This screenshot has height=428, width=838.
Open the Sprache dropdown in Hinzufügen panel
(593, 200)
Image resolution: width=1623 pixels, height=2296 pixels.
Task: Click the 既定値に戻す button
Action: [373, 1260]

☆ ☆ ☆

**Problem to work on:** Output all preceding records character for character.

**Answer for this exercise:**
This screenshot has height=428, width=838.
Open the Sprache dropdown in Hinzufügen panel
(593, 200)
Image resolution: width=1623 pixels, height=2296 pixels.
Task: Click the 既定値に戻す button
Action: [373, 1260]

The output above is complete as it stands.